Eu adorei o filme O Discurso do Rei. Outro dia, estava passando na livraria vi o livro e resolvi comprar.
Quando li a apresentação já fiquei com o pé atrás, pois nele o neto de Lionel Logue (médico do rei) explica que reuniu todas as informações sobre a vida do avô para a equipe do filme. E a partir daí resolveu escrever o livro. Ou seja, o filme não foi baseado exatamente no livro. Na verdade, o autor aproveitou o gancho do filme e as informações que ele já tinha reunido para escrever uma breve biografia sobre o médico que curou o rei.
O problema é que o livro pra mim ficou extremamente amador (e muito chato!).

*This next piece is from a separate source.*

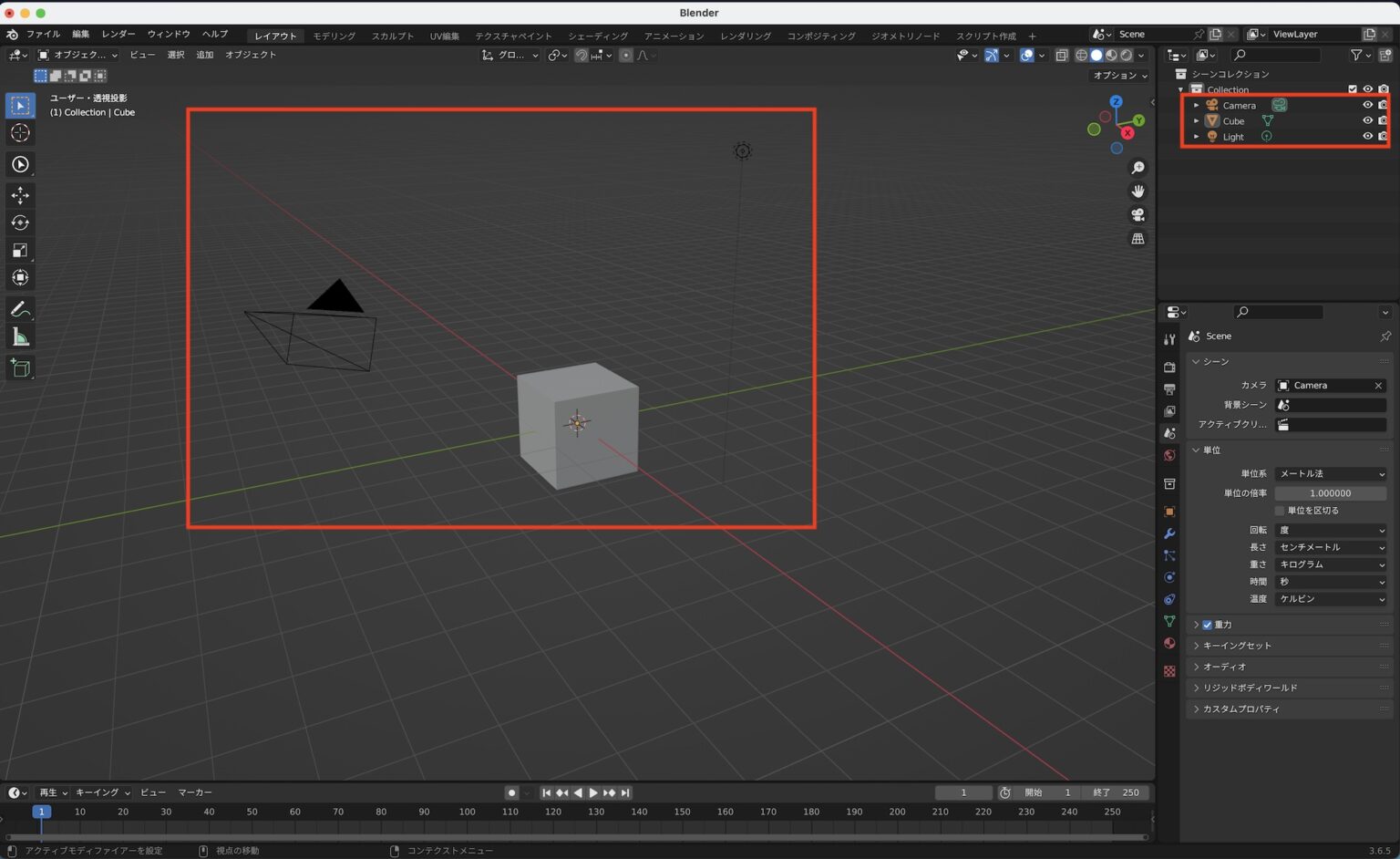The height and width of the screenshot is (859, 1400).
Task: Open the ファイル menu
Action: [43, 35]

Como se a professora pedisse de dever de casa para você contar a história de alguém da sua família.
Mas vamos ao livro!
Diferente do filme, o livro não conta somente a relação do médico com o rei e como foi o tratamento.
O livro retrata a história de Logue, a vida dele na Austrália, a sua viagem ao mundo, a sua evolução como terapeuta da fala, seu casamento, sua mudança para a Inglaterra, o nascimento dos seus filhos e o tratamento do rei. Esse último tema, lógico, é abordado mais profundamente.
O livro usou como base correspondências e os diários do rei e de Lionel. Mostrando como a relação médico e paciente evolui para uma amizade. A evolução do rei em relação ao problema da fala (que pra mim no filme nem ficou muito claro como é no livro) e sua gratidão a Logue.
O livro não é grande, é muito fácil de ler, mas confesso as vezes é bem chatinho. Tive vontade de abandonar várias vezes.